Ordinary low mood vs. depression — the quick test
A simple version therapists sometimes use with clients:
- Is there a clear trigger? Sadness after a loss, a rejection, a big life change is normal. Depression often has no clear trigger, or the mood is wildly out of proportion to the event.
- Does your mood lift, at all, in response to good things? Ordinary low mood still responds to a good conversation, a favourite meal, a laugh. Depression tends to flatten those responses — the joy just doesn’t land.
- Is your functioning slipping? Missing deadlines, cancelling plans repeatedly, not opening messages for days, neglecting hygiene. Ordinary sadness usually leaves most of your day intact.
- Is it still here after two weeks? Sadness is supposed to move. If it has stayed roughly stable or worsened for 14+ days, that’s the diagnostic threshold.
When to actually reach out
People often wait until crisis to seek help — which is the worst moment, because the weight of reaching out compounds the weight of the depression itself. Lower-threshold moments worth acting on:
- You’ve scored four or more items from the symptom list for two weeks and they’re affecting your work, family, or self-care.
- People close to you have mentioned you seem different — quieter, heavier, more withdrawn — more than once.
- You’re having thoughts of death, even passive ones (“I wouldn’t mind if…”).
- You’re using alcohol, prescription or recreational drugs, compulsive food, or compulsive phone use to push through the day more than you used to.
- Physical symptoms have been persistent and medical workups haven’t explained them.
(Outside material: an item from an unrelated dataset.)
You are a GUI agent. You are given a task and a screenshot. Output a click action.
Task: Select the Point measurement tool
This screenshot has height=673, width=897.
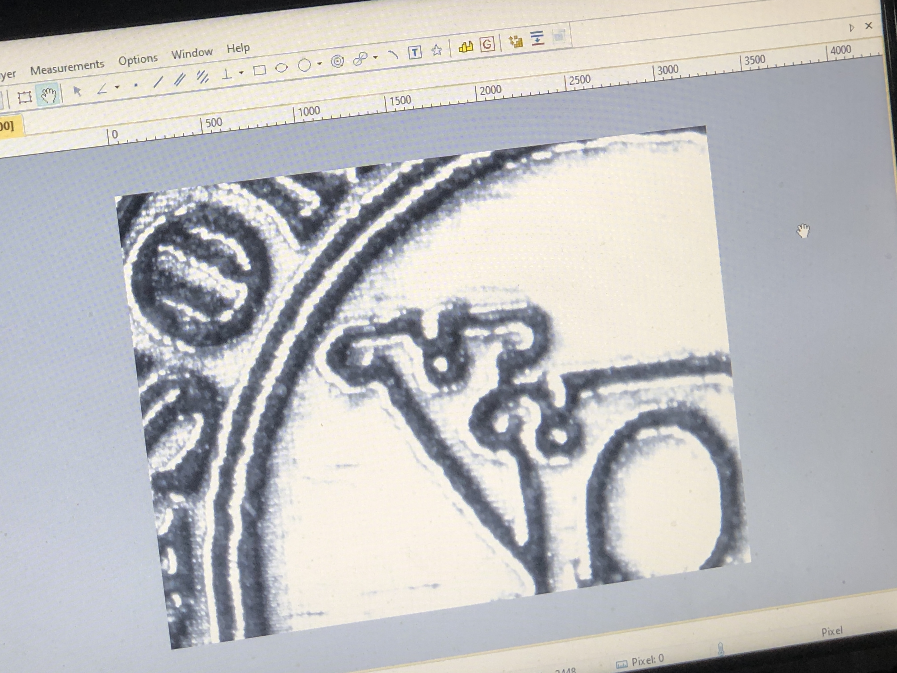pos(136,85)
A single session with a qualified therapist or GP-referred psychiatrist is enough to clarify what’s happening. You don’t need to be “sure enough” before you go — the clarifying is the point.
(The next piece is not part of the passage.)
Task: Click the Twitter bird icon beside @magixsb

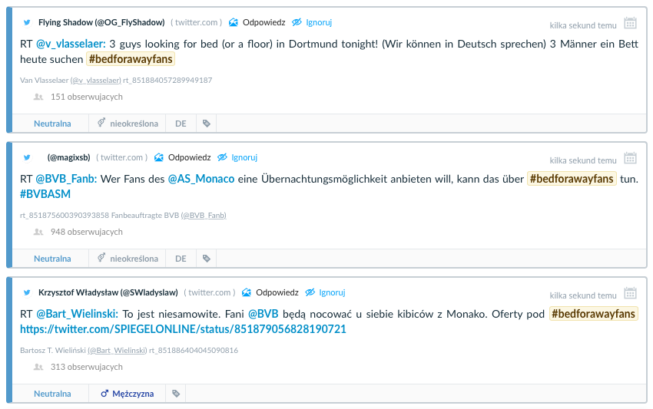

If you’re in crisis right now
If you’re having active suicidal thoughts, please reach out today: contact Umang Pakistan at 0311-7786264 or go to the nearest emergency department. This isn’t an overreaction — it’s the same appropriate step you’d take for any other medical emergency.
Finding help
If what you’re reading feels familiar and you’d like to talk to someone, Safe Healing’s 5-minute intake matches you with 2 to 5 licensed therapists in Pakistan. Each match comes with a plain-English reason, and you can browse before any card is required. Start here.
Frequently asked
How long does low mood have to last to count as depression?
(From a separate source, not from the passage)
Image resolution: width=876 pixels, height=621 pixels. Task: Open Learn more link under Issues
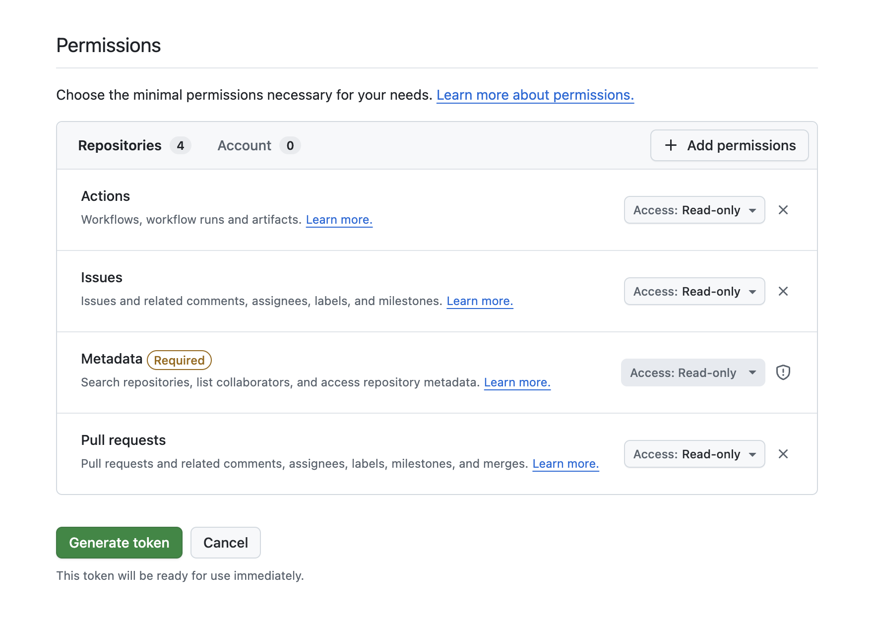point(479,301)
The clinical threshold is two weeks or more of persistent low mood and/or loss of interest in things you normally enjoy, along with at least four other symptoms (sleep, appetite, energy, concentration, self-worth, restlessness, thoughts of death). Ordinary sadness after a specific event usually lifts within days.
Can depression look like physical symptoms?
Yes — especially in Pakistan where depression often presents as bodily complaints first. Persistent fatigue without a medical cause, unexplained body aches, appetite and sleep disturbance, and digestive issues can all be somatic expressions of depression.
Do I need medication for depression?
Not always. Mild to moderate depression often responds well to therapy alone, particularly cognitive-behavioural therapy (CBT) and behavioural activation. Moderate to severe depression usually benefits from a combination of therapy and medication prescribed by a psychiatrist. A qualified clinician will walk you through the options, not push one.
Is sadness the same thing as depression?
No. Sadness is a temporary emotion tied to an event. Depression is a sustained mood state that affects how you sleep, eat, think, and function — often without a clear trigger. Many people feel sad without being depressed; some people are depressed without feeling obviously sad.